There are approximately 3,500 species of mosquitoes grouped into 41 genera. Human malaria is transmitted only by females of the genus Anopheles. Of the approximately 430 Anopheles species, only 30-40 transmit malaria (i.e., are “vectors”) in nature.
Anophelines are found worldwide except Antarctica. Malaria is transmitted by different Anopheles species, depending on the region and the environment.
Anophelines that can transmit malaria are found not only in malaria-endemic areas, but also in areas where malaria has been eliminated. The latter areas are thus constantly at risk of re-introduction of the disease.
Like all mosquitoes, anophelines go through four stages in their life cycle: egg, larva, pupa, and adult. The first three stages are aquatic and last 5-14 days, depending on the species and the ambient temperature. The adult stage is when the female Anopheles mosquito acts as malaria vector. The adult females can live up to a month (or more in captivity) but most probably do not live more than 1-2 weeks in nature.
Adult females lay 50-200 eggs per oviposition. Eggs are laid singly directly on water and are unique in having floats on either side. Eggs are not resistant to drying and hatch within 2-3 days, although hatching may take up to 2-3 weeks in colder climates.
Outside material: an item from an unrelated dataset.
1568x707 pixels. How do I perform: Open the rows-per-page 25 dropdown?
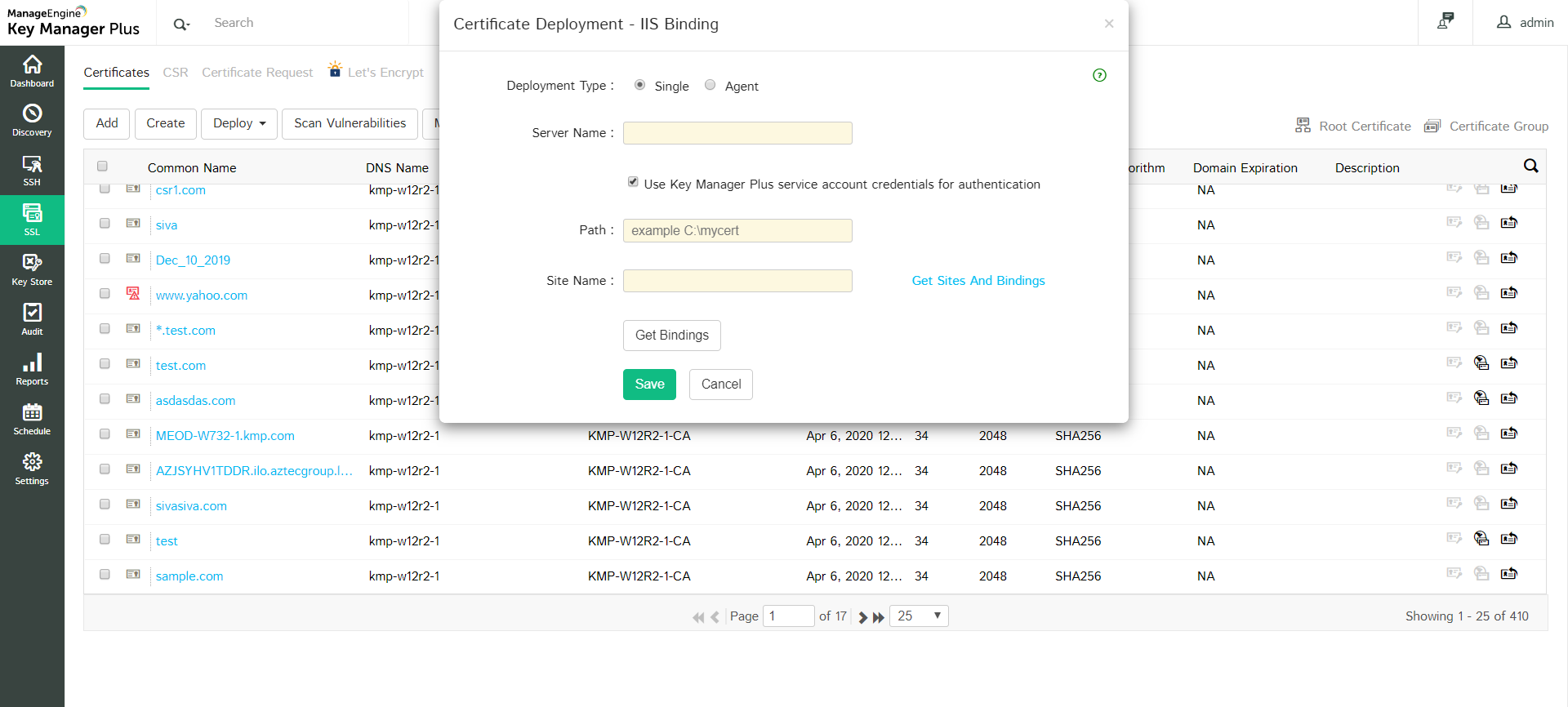coord(919,616)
Mosquito larvae have a well-developed head with mouth brushes used for feeding, a large thorax, and a segmented abdomen. They have no legs. In contrast to other mosquitoes, Anopheles larvae lack a respiratory siphon and for this reason position themselves so that their body is parallel to the surface of the water.
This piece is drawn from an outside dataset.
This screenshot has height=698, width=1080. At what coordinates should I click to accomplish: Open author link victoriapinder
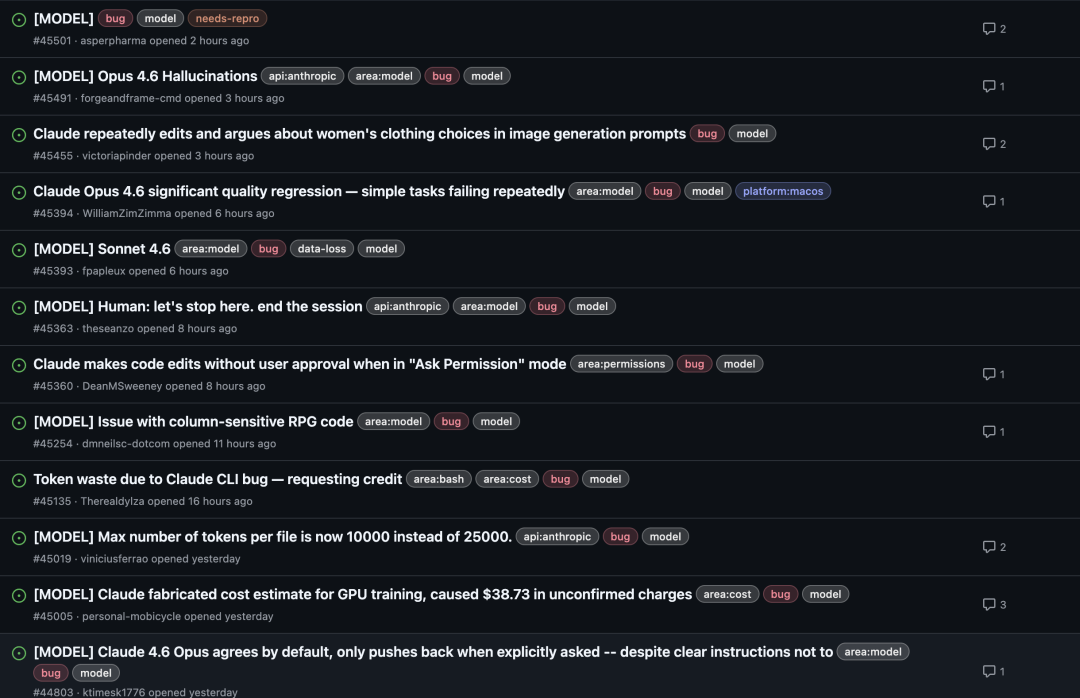[116, 156]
Larvae breathe through spiracles located on the 8th abdominal segment and therefore must come to the surface frequently.
Bottom: Anopheles eggs are laid singly.
The larvae spend most of their time feeding on algae, bacteria, and other microorganisms in the surface microlayer. They dive below the surface only when disturbed. Larvae swim either by jerky movements of the entire body or through propulsion with the mouth brushes.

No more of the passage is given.